1. BACKGROUND

    Si Creva Capital Services Private Limited, is a private limited company, incorporated under the provisions of the Companies Act, 2013, having Corporate Identification Number (CIN) U65923MH2015PTC266425 (“Si Creva”/“Company”). Si Creva is a Middle Layer Non-Deposit taking Non-Banking Financial Company, bearing Registration no. N-13.02129, registered and regulated by the RBI Master Direction – Reserve Bank of India (Non-Banking Financial Company – Scale Based Regulation) Directions, 2023, as amended from time to time and such other rules, regulations, directions, circulars, notifications and orders issued in this regard from time to time (“RBI Directions”).

    Si Creva is in the business of the provision of consumer and personal loans.

  2. OBJECTIVE AND ROLE OF THE NOMINATION AND REMUNERATION COMMITTEE

    The Board of Directors of the Company (“Board”) has approved this Policy after the recommendation made by the Nomination and Remuneration Committee of the Board (“NRC”), in terms of the role assigned for the NRC, which is illustratively indicated as under:

    • To assess the individual, for appointment as a director with due regard to the benefits of the diversity of the Board
    • To guide the Board in relation to appointment / re-appointment and removal of Directors (both independent and non-independent), Key Managerial Personnel (KMP), and Senior Management;
    • To evaluate the performance of the members of the Board, in the context of the Company’s performance from a business and compliance perspective, and provide a necessary report to the Board for further evaluation of the Board;
    • To recommend to the Board on Remuneration payable to the Directors, KMP and Senior Management by taking into account the RBI Guidelines on Compensation of Key Managerial Personnel (KMP) and Senior Management in NBFCs, vide circular DOR.GOV.REC.No.29/18.10.002/2022-23 dated 29 April 2022;
    • To provide to KMP and Senior Management rewards linked directly to their effort, performance, dedication, and achievement relating to the Company’s operations;
    • To retain, motivate and promote talent and to ensure long-term sustainability of talented managerial persons and create competitive advantage;
    • To devise a policy on Board diversity;
    • To develop a succession plan for the Board and to regularly review the plan.

    Key factors aimed at fulfillment of the aforementioned broad objectives and role are enumerated in the ensuing paragraphs.

  3. DEFINITIONS

    • Act means the Companies Act, 2013, and Rules framed thereunder, as amended from time to time.
    • Key Managerial Personnel (KMP) shall include:

      • Chief Executive Officer;
      • Other Whole-time director;
      • Chief Financial Officer;
      • Company Secretary; and
      • Such other officer as may be prescribed.
    • RBI Regulations: mean the RBI Master Directions for NBFCs – ND – SI and other guidelines/norms issued by RBI from time to time.
    • Senior Management means personnel of the Company who are members of its core management team excluding the Board of Directors but including KMPs and other Functional Heads.

* AVAILABLE DATA *

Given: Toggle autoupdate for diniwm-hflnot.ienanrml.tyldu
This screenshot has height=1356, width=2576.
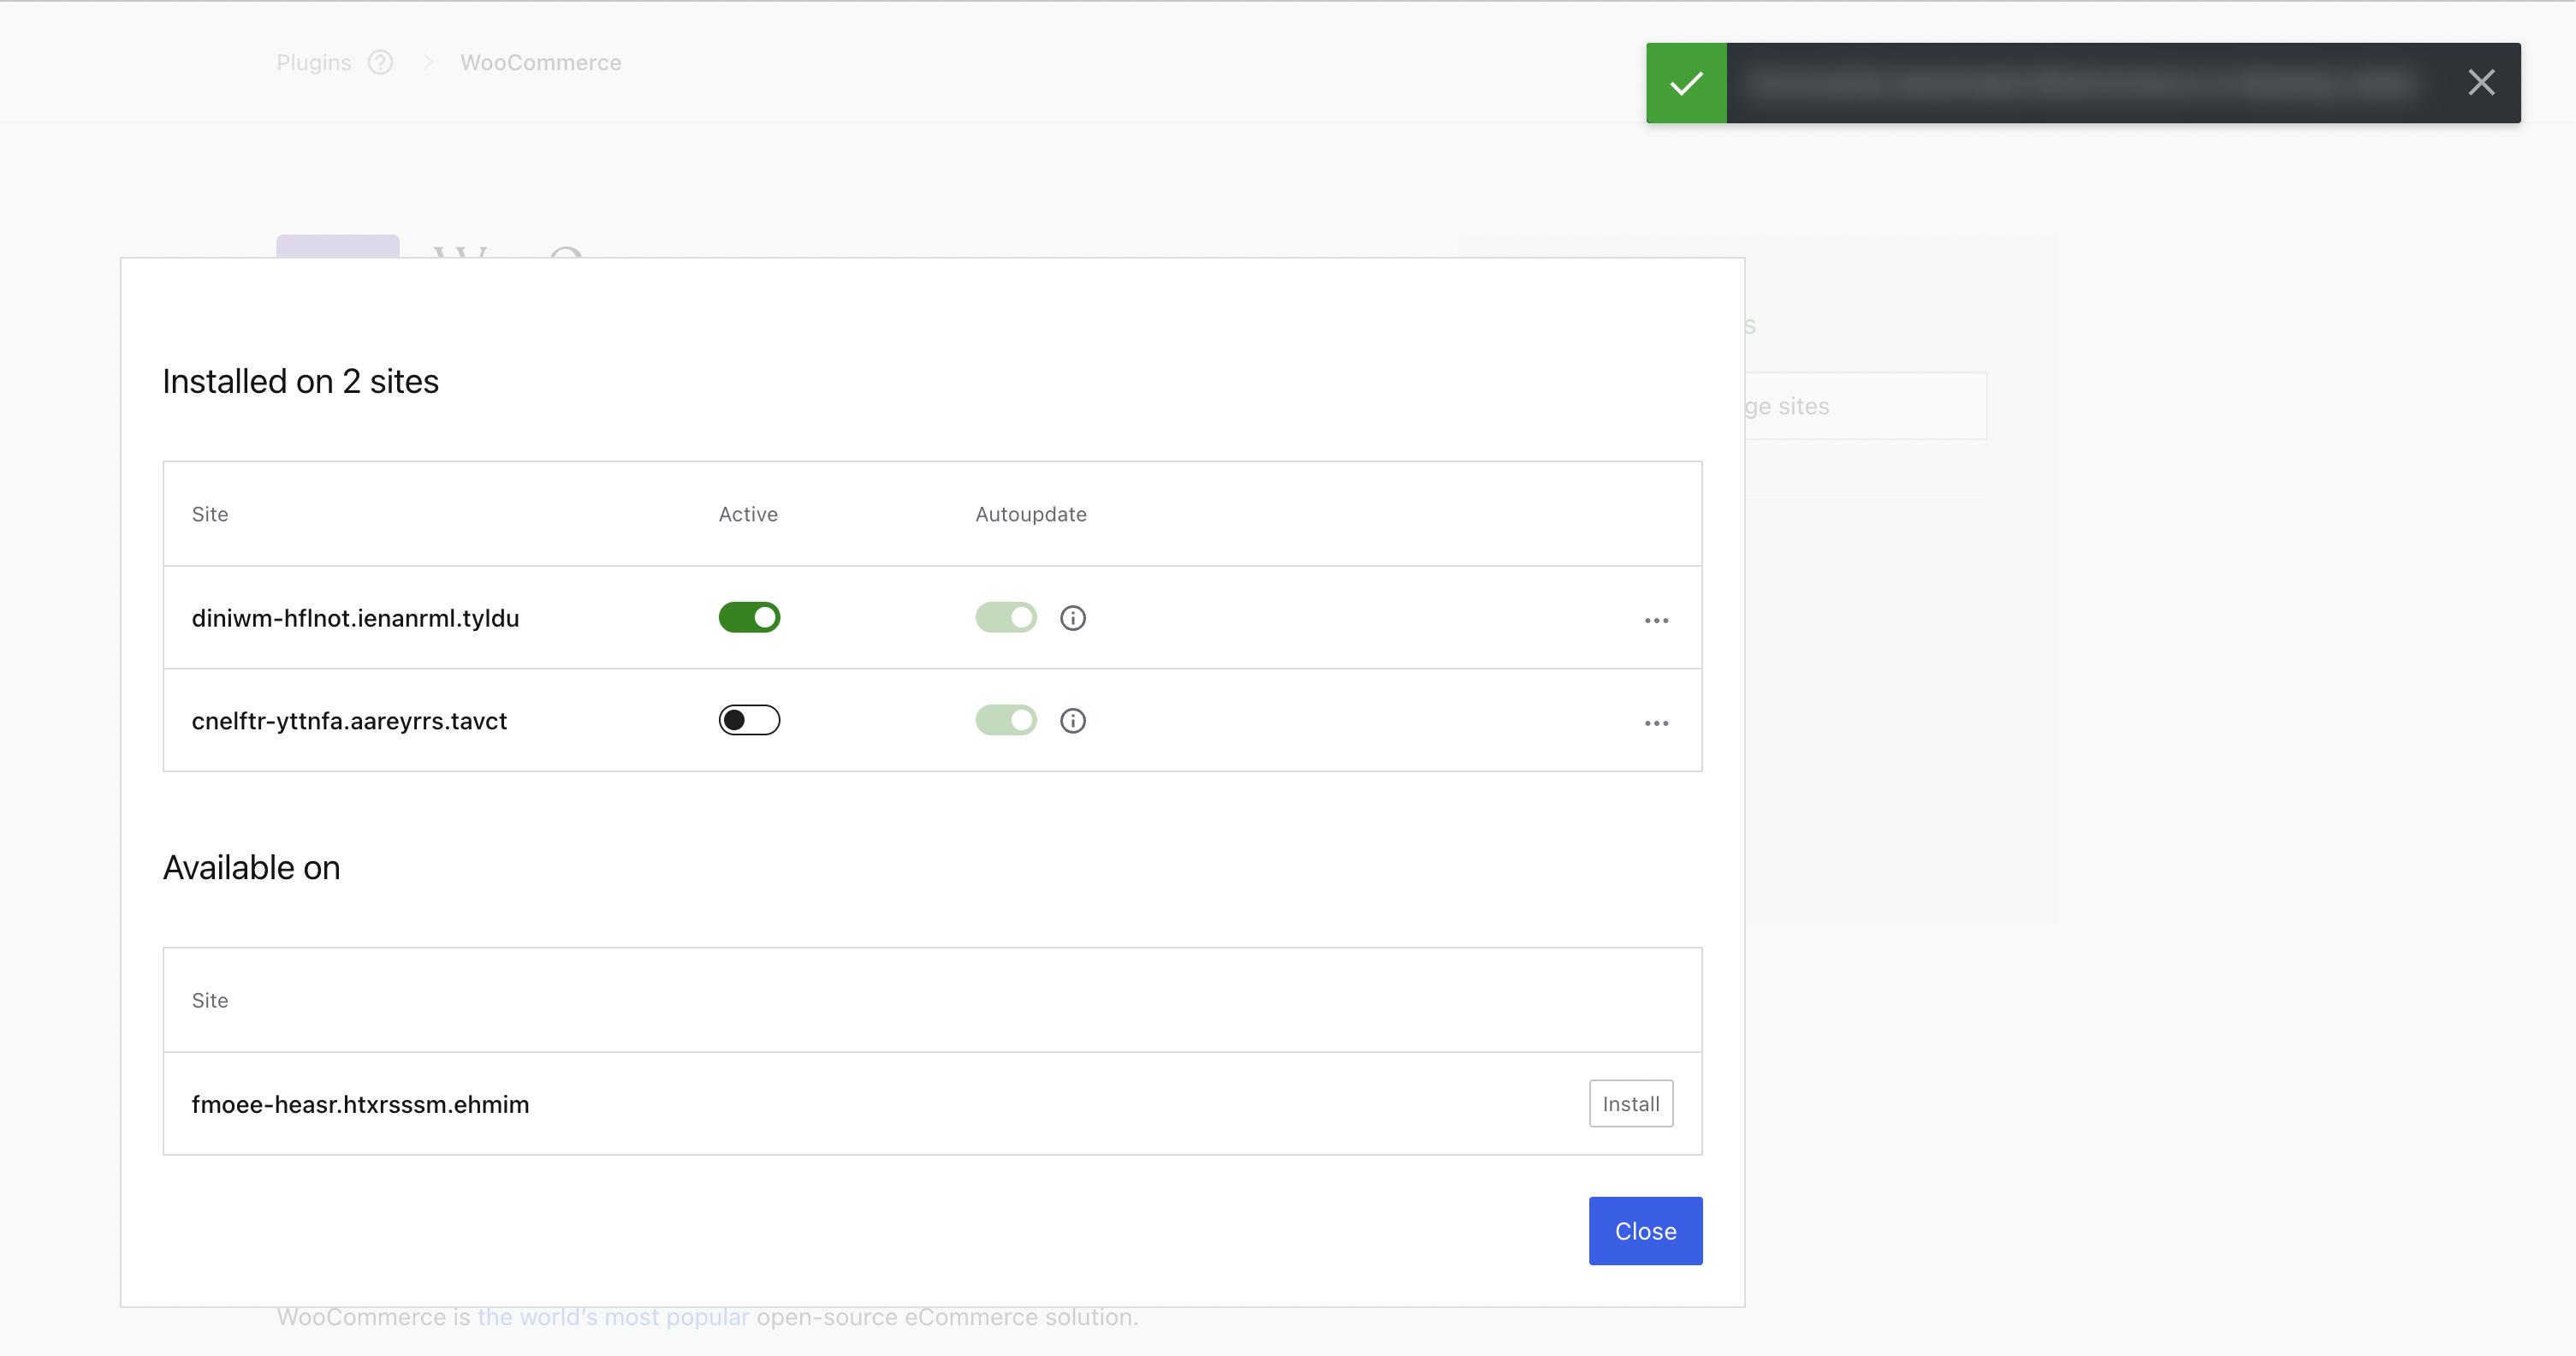Looking at the screenshot, I should tap(1005, 618).
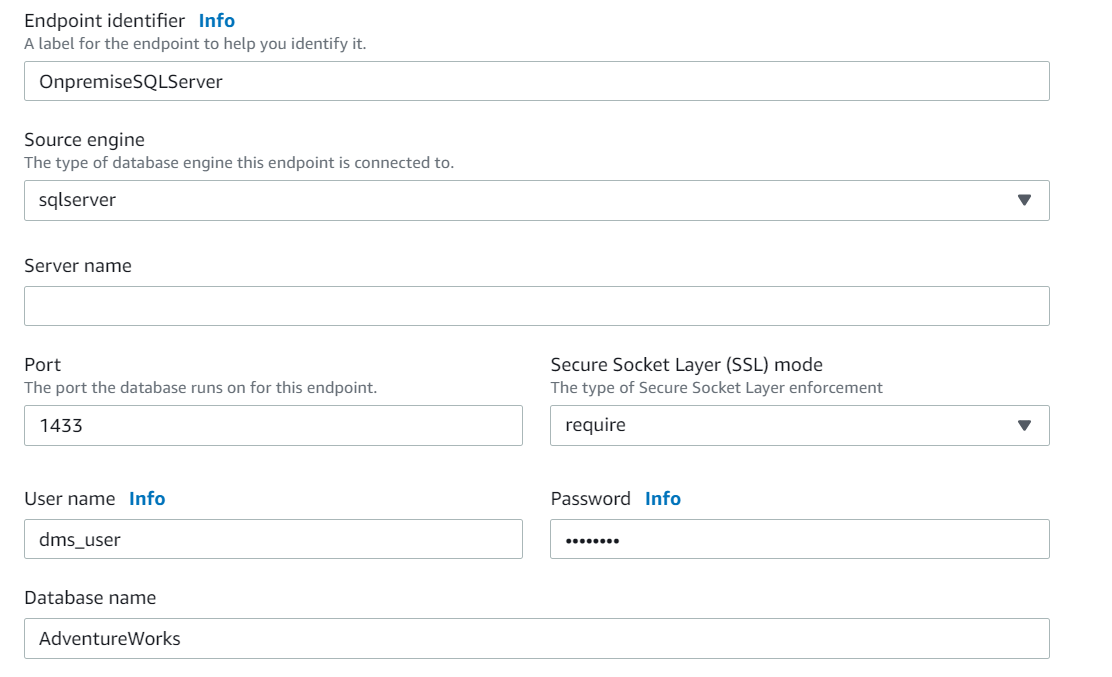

* WHAT YOU NEED TO DO *
(a) Reproduce verbatim the portion of the policy document between "3. DEFINITIONS" and "RBI from time to time.", inclusive.
(b) Carry on the Si Creva remuneration policy from the point at which it stops.
The lines given above bear no relation to the policy document.

* OUTPUTS BY TASK *
(a)
3. DEFINITIONS

    • Act means the Companies Act, 2013, and Rules framed thereunder, as amended from time to time.
    • Key Managerial Personnel (KMP) shall include:

      • Chief Executive Officer;
      • Other Whole-time director;
      • Chief Financial Officer;
      • Company Secretary; and
      • Such other officer as may be prescribed.
    • RBI Regulations: mean the RBI Master Directions for NBFCs – ND – SI and other guidelines/norms issued by RBI from time to time.

(b)
  4. NOMINATION DUTIES

    The duties of the NRC in relation to nomination matters include:

    • Ensuring that there is an appropriate induction in place for new Directors and members of Senior Management and reviewing its effectiveness;
    • Ensuring that on appointment to the Board, Non-Executive Directors receive a formal letter of appointment in accordance with the Guidelines provided under the Companies Act, 2013;
    • Reviewing and recommending Directors who are to retire by rotation;
    • Recommend any necessary changes to the Board;
    • Considering any other matters, as may be requested by the Board.
  5. REMUNERATION DUTIES

    The duties of the NRC in relation to remuneration matters include:

    • To consider and determine the Remuneration Policy, based on the performance and also bearing in mind that the remuneration is reasonable and sufficient to attract retain and motivate members of the Board and such other factors as the NRC shall deem appropriate for all elements of the remuneration of the members of the Board;
    • To approve the remuneration of the Senior management including key managerial personnel of the Company maintaining a balance between fixed and incentive pay reflecting short and long-term performance objectives appropriate to the working of the Company, after taking into account the RBI Guidelines on Compensation of Key Managerial Personnel (KMP) and Senior Management in NBFCs, vide circular DOR.GOV.REC.No.29/18.10.002/2022-23 dated 29 April 2022;
    • To delegate any of its powers to one or more of its members of the NRC, subject to the requirement of reporting to and ratification by the NRC at its meeting;
    • To consider any other matters as may be requested by the Board;
    • To consider professional indemnity and liability insurance for Directors and senior management.
  6. POLICY FOR APPOINTMENT AND REMOVAL OF DIRECTOR, KMP, AND SENIOR MANAGEMENT

    • Appointment criteria and qualifications
      • The NRCshall identify and assess the person for appointment as Director, KMP, or at Senior Management level, against a range of criteria including but not limited to academic qualifications, industry experience, background, integrity, expertise and other qualities required to operate successfully in the position, and recommend to the Board, his / her appointment.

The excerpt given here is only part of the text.